(Requirement A):
In the thread about cooking cottonmouth, how long does DCHunter say to marinate the meat?
(Requirement B):
Please translate this sentence from the thread about cooking cottonmouth into Spanish: "Dip in flour and then fry until golden brown."

(Quoted passage):

● ● ● ● ● ● ●

# I need a recipe for cottonmouth.



## threeleggedpigmy (Aug 22, 2007)

I need a recipe for cottonmouth.  I had someone to cook it, but they are backing out.  So i am going to give it a try.  Any suggestions would be greatly appreciated.


----------



## DRB1313 (Aug 22, 2007)

Do you need a recipe to relieve cottonmouth or induce cottonmouth?


----------



## ButcherTony (Aug 22, 2007)




----------



## DCHunter (Aug 22, 2007)

1. Find one cottonmouth and kill it.
2. Throw outside in pasture and wait for buzzard to come get it.
3. Shoot buzzard.
4. Prepare buzzard to your liking the same as you would a turkey.

nah, actually ....marinate 1 lb meat cut into 1 inch pieces in 1 cup sherry or cooking wine or similar, pepper, Season All or salt, garlic powder, 1/2 cup of lemon juice and 1 cup Italian dressing for a couple of hours or more. Dip in flour and then fry until golden brown.


----------



## Kawaliga (Aug 22, 2007)

You really don't want to eat that!!!


----------



## Researcher31726 (Aug 23, 2007)

● ● ● ● ● ● ●

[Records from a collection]
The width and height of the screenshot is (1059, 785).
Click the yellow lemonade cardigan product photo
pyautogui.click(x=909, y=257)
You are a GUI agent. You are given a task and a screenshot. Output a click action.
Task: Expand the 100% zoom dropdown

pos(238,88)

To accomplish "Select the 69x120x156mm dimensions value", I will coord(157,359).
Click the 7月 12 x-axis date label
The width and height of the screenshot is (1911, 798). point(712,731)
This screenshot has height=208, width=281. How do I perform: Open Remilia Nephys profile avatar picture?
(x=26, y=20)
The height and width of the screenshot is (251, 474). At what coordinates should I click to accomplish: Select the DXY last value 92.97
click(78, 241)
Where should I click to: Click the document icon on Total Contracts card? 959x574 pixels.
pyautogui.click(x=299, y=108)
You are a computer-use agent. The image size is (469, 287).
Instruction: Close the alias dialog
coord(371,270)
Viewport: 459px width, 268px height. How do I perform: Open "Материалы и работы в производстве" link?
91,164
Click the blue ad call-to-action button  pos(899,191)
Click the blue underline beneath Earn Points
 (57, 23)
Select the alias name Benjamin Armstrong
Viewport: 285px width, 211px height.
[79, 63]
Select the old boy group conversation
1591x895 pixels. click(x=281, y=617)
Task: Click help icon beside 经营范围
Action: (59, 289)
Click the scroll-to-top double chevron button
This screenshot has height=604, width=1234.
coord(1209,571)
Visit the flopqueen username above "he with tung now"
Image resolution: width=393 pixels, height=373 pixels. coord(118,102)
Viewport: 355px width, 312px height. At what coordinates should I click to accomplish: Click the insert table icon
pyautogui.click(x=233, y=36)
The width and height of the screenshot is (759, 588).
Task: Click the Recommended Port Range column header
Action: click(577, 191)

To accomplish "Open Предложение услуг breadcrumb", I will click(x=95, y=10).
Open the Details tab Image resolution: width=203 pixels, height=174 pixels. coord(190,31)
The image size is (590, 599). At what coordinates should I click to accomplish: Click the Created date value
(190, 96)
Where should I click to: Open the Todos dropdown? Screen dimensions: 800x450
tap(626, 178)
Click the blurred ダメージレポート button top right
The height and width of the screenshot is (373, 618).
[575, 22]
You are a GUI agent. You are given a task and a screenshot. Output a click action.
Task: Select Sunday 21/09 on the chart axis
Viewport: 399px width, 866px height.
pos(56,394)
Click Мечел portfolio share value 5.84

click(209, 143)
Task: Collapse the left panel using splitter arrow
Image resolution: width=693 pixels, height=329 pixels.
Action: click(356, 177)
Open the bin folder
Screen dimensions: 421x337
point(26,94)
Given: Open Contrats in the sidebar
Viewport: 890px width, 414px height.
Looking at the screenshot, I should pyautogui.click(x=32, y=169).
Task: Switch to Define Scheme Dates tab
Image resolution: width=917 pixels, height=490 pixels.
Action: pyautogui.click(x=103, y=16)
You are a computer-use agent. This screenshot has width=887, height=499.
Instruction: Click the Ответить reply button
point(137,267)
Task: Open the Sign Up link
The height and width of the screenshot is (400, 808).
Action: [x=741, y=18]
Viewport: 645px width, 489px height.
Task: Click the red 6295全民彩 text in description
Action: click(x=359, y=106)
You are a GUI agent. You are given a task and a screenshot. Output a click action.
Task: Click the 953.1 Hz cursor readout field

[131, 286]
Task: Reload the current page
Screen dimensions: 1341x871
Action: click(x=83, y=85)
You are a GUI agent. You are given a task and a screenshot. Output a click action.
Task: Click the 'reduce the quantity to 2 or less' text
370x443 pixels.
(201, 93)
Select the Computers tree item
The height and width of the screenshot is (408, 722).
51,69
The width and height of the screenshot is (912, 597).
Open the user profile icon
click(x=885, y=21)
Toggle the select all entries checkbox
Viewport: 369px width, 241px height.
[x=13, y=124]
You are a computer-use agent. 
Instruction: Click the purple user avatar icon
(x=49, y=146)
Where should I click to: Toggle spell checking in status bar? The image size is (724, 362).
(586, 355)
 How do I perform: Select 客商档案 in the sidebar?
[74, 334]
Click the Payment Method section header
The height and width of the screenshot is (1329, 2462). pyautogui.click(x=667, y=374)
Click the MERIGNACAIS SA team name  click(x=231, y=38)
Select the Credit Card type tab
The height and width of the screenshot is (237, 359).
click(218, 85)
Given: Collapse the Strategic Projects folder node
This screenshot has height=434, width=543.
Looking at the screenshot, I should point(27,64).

● ● ● ● ● ● ●

(Expected answer A):
A couple of hours or more.

(Expected answer B):
Páselo por harina y luego fríalo hasta que esté dorado.